Si fa presto a dimenticare, soprattutto dopo una campagna elettorale. E dopo i suoi risultati. Ma, vale sempre la pena andare a ritroso e rimembrare preoccupazioni, paure, previsioni per dir così drammatiche, se con catastrofiche. I populisti premono, corrono, vincono! Fu il grido di disperazione di qualche comiziante in crisi di ispirazione ma sempre in primo piano sui media. Certo, i populisti, dopo questo 26 maggio, avanzano, ma non sfondano. E l’onda nera nazionalista che s’ergeva pericolosa sul mare tempestoso europeo pronta a rovesciarsi sopra di noi? Era una fake news, né più né meno.

E, tanto per non fare nomi, quel Beppe Grillo e le sue minacce per dir così sottaciute ma ripetute a destra e a manca dal Di Maio scatenato? Pare che il capo politico e fondatore pentastellato invece del “De profundis” sulle sorti degli altri, stia intonando una sorta di “Ave Maria” ma pro domo sua.

Things change, per dirla in termini aulici ma comunque riassuntivi di una vicenda elettorale la cui sede era ed è Bruxelles, europea, ma dai riflessi squisitamente interni, in modo particolare per noi. E l’assalto del fronte sovranista, da Parigi a Varsavia, passando per Roma? Respinto.

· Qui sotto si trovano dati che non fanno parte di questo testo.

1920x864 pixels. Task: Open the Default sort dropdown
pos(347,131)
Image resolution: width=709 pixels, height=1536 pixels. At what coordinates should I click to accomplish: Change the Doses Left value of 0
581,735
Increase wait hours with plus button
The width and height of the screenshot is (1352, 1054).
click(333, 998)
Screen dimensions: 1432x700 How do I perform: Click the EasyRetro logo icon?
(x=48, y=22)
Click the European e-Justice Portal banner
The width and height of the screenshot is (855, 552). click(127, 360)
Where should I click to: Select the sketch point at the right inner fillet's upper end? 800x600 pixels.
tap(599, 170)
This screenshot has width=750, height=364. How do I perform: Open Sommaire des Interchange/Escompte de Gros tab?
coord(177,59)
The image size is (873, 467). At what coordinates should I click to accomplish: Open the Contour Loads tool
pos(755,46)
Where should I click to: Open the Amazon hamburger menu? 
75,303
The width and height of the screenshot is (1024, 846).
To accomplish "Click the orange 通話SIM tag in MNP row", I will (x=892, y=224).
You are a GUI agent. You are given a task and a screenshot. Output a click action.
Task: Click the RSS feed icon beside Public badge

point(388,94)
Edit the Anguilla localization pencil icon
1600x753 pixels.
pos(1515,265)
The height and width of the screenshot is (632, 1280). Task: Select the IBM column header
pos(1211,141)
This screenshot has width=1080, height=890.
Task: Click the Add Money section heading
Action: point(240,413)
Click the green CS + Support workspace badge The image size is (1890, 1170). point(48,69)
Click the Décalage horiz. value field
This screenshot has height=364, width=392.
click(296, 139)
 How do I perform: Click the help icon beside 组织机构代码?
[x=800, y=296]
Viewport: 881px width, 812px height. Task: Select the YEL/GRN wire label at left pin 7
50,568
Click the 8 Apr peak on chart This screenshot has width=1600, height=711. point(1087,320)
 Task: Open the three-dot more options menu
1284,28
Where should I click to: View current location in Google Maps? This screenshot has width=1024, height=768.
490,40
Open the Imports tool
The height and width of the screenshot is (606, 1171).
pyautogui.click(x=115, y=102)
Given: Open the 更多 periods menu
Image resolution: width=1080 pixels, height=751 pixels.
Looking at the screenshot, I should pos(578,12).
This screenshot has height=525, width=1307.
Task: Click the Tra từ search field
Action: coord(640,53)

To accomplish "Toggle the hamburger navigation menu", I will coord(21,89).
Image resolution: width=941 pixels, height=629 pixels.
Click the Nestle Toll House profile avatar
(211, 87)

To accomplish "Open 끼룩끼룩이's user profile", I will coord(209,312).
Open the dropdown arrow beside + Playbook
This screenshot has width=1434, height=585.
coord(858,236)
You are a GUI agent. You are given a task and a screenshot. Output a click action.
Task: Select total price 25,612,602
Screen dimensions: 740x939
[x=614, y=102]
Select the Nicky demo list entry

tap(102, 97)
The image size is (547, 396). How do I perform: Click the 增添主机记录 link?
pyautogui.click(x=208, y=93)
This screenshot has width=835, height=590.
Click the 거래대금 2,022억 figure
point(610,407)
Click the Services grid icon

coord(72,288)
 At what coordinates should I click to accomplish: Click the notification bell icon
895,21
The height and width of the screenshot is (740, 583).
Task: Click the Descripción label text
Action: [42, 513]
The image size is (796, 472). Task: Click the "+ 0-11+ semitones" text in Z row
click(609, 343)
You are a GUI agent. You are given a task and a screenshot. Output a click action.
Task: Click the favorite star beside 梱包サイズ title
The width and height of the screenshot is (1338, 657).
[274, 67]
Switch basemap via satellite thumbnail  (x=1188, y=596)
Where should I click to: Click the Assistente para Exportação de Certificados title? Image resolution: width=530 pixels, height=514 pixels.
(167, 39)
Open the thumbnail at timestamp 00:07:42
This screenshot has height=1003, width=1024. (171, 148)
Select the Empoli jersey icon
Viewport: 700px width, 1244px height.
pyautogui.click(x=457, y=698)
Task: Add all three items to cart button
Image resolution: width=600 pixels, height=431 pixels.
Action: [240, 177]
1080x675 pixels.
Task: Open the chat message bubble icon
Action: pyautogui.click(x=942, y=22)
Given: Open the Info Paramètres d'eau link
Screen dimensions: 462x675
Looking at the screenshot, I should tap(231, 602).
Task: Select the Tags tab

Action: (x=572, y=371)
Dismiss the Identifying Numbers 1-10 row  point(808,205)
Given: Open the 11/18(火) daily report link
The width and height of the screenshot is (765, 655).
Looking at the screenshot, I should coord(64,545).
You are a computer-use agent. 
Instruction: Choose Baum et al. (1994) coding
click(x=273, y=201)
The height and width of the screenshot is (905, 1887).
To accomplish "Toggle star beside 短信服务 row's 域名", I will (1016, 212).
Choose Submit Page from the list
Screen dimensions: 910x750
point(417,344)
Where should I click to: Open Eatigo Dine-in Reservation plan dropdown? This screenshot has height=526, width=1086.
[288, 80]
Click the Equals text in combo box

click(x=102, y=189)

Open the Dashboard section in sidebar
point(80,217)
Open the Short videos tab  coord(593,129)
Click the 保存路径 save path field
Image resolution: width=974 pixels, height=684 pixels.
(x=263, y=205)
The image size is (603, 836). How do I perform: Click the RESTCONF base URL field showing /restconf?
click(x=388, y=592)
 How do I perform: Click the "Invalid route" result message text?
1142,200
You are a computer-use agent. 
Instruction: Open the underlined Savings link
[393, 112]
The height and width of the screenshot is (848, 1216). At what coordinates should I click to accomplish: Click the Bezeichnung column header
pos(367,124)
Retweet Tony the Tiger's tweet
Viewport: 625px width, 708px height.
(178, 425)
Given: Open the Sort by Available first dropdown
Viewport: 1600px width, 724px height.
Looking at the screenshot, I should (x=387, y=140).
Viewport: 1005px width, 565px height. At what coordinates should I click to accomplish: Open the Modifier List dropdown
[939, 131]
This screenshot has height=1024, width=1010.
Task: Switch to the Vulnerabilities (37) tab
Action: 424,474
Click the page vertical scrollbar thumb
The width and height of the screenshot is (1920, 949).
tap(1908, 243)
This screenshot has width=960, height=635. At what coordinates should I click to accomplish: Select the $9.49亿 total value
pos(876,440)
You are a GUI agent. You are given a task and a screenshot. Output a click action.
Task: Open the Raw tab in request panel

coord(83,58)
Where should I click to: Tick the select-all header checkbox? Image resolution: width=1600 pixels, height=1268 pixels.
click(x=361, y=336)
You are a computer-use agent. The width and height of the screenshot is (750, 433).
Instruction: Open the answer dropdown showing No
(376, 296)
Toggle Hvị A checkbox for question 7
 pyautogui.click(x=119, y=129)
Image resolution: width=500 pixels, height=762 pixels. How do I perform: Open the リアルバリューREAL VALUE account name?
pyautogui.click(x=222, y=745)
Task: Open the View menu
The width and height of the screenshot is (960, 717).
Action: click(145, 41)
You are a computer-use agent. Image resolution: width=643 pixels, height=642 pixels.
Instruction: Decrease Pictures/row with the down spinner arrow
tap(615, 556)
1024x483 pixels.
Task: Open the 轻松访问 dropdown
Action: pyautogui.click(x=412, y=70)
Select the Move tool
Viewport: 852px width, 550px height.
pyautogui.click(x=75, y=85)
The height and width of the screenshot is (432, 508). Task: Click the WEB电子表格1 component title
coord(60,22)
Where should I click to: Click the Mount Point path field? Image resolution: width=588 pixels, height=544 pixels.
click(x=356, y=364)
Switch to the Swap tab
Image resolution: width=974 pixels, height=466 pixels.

La presa d’atto della cannibalizzazione del M5S da parte di Matteo Salvini è un fatto che non può non produrre conseguenze in un Esecutivo del quale s’affrettano un po’tutti (gli interessati) a dichiararne stabilità e unità, ma sta proprio nel vero e proprio ribaltamento dei rapporti di forza all’interno del Governo l’avvertimento di un segnale se non di una verifica prossima ventura, di una resa dei conti inevitabile. Programmatica, tanto per cominciare. Ma non solo, se teniamo a mente (come non ricordarle?) le professioni giustizialiste del casaleggismo di lotta e di governo delle quali un redivivo Antonio Di Pietro, sia pure in vesti contadine, ha rivendicato la paternità con un Di Maio governativo capace bensì di mettervi la sordina ma non completamente e in attesa delle riforme in quel campo da sempre rinviate, probabilmente per paura: delle conseguenze procuratizie.

A parte, come ben sappiamo, i mancati effetti di quel reddito di cittadinanza sbandierato da Di Maio, e che non pochi analisti, a cominciare da uno studio ad hoc dell’Ocse, hanno collocato nella categoria dei bluff, ovvero puro e semplice assistenzialismo, mentre la vera promessa di un concreto e necessario aiuto alla ricerca dell’occupazione è smentita dai fatti.

La vittoria salviniana, da Nord a Sud, isole comprese, è chiara e forte, ma non è chi non veda come questa sia il frutto, più che delle cose-riforme fatte (quali?), delle paure, innanzitutto degli sbarchi che un bravo ministro degli Interni ha voluto e saputo ridurre se non eliminare, ma siamo certi che lo stesso Salvini sappia che il resto da fare è molto. Perché molte sono state e sono le promesse. E sappia anche che il rosario bene in vista, può funzionare, ma come un “una tantum” elettoralistico forse anche in funzione scaramantica, detto laicamente, nei riguardi di quei famosi 49 milioni di fondi pubblici.

E il resto, cioè i fatti? Intendiamoci: la vittoria leghista non è stata regalata, sullo sfondo sia del recupero del Pd, sia dei netti progressi di una Meloni apparsa in forma durante e dopo la campagna elettorale, sia, infine, del non troppo brillante ritorno di un Cavaliere apparso tanto presente, in Tv, quanto solitario, come privo di compagni e compagne di viaggio, ovvero, dirigenti, del suo movimento.

Salvini, come avrebbe detto l’immortale Sciascia, è un uomo d’onore. E sa che alle promesse devono seguire le loro realizzazioni. Non poche, ancorché messe da parte dai rinvii in cui sembrano specializzati i grillini. Ma ora? Adesso il successo salviniano ha tutte le carte in regola per dare il via, non più a parole, alla Tav, all’autonomia, alla Flat Tax e via riformando. Chi vivrà vedrà, come dicevano i nostri nonni.